“La Sirène à barbe” : un film de drag trop poli qui peine à briller

Dans la ville de Dieppe, les drag queens du cabaret de La Sirène à barbe brillent. C’est en tout cas l’impression qu’elles donnent sur scène, où des dizaines de spectateur·rices viennent les applaudir chaque soir. Parmi lesquel·les Erwan, jeune pêcheur néophyte du monde de la nuit qui va faire l’impossible : passer outre le rideau des coulisses et découvrir les individus qui composent cette troupe fougueuse mais abîmée.

À bien des égards, La Sirène à barbe fait écho aux Trois nuits par semaine, de Florent Gouëlou : deux films de concernés (Nicolas Bellenchombre dirige lui-même le cabaret éponyme, où il performe aussi depuis plusieurs années), aux bonnes intentions évidentes et qui cherchent à voir “derrière les costumes des personnages de scène”.

Un kaléidoscope exhaustif des existences queers

Mais à l’instar du film de Florent Gouëlou, celui de Bellenchombre et Delamotte se montre trop sage et sans aspérités.
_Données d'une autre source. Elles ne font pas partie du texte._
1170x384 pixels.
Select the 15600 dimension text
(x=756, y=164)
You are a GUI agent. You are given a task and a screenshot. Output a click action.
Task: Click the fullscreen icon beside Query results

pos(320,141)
Comme s’ils avaient voulu créer une sorte d’espace sécurisant, un film aux atours de safe place où l’inoffensif demeure et où l’inconséquent fait loi. D’autant plus dommage que le duo de cinéaste ne manque pas d’aligner quelques motifs d’un cinéma gay bien référencé, allant du rose pastel et des marins de Jacques Demy aux dérobées sexuelles en bord de port de Fassbinder, sans pour autant réussir à se montrer à la hauteur de ces citations.

Le film tente ainsi de répondre à plusieurs considérations relativement légitimes : d’abord conjurer les récits parisiano-centrés en offrant un kaléidoscope exhaustif des existences queers, à la manière de ce qu’avait proposé Gaël Lépingle avec Les Garçons de province en 2022, puis donner corps à ces histoires remplies de solitude sans les alourdir d’un ton trop dramatique.

À ce titre, Nicolas Bellenchombre et Arthur Delamotte teintent leur film d’un prosaïsme certain, mais le trahissent ici et là. Dans les scènes de performance notamment, où les danses et numéros semblent être recouverts d’un voile de glace qui gommerait toutes les imperfections qui risqueraient de rendre leurs interprètes plus vulnérables qu’il·elles ne le sont déjà.

Les drag queens, avec leurs joies et leurs peines

Elles sont loin les envolées humoristiques et enragées que Priscilla, folle du désert ou encore Hedwig and the Angry Inch donnaient à voir il y a plus de 20 ans. Aujourd’hui, au cinéma, les drag queens doivent impérativement être vues comme des artistes complètes, et être respectées comme telles. Plus le droit ni à l’erreur ni à l’approximatif donc, encore moins à ce chaos si jubilatoire qui fait son ADN, mais place à la beauté et à l’envoûtement.

À ce petit jeu, le film perd bien plus qu’il ne gagne : les queens de La Sirène à barbe, aussi parfaites soient-elles, et celleux qui se cachent derrière, peinent à s’affranchir de ces standards auxquels ils et elles sont tenu·es. Des personnes à part entière, avec leurs joies et leurs peines, oui. Mais des personnages de cinéma, jamais.

La Sirène à barbe de Nicolas Bellenchombre et Arthur Delamotte, avec Maxime Sartori, Fabrice Morio, Alonso Ojeda. En salle le 2 octobre.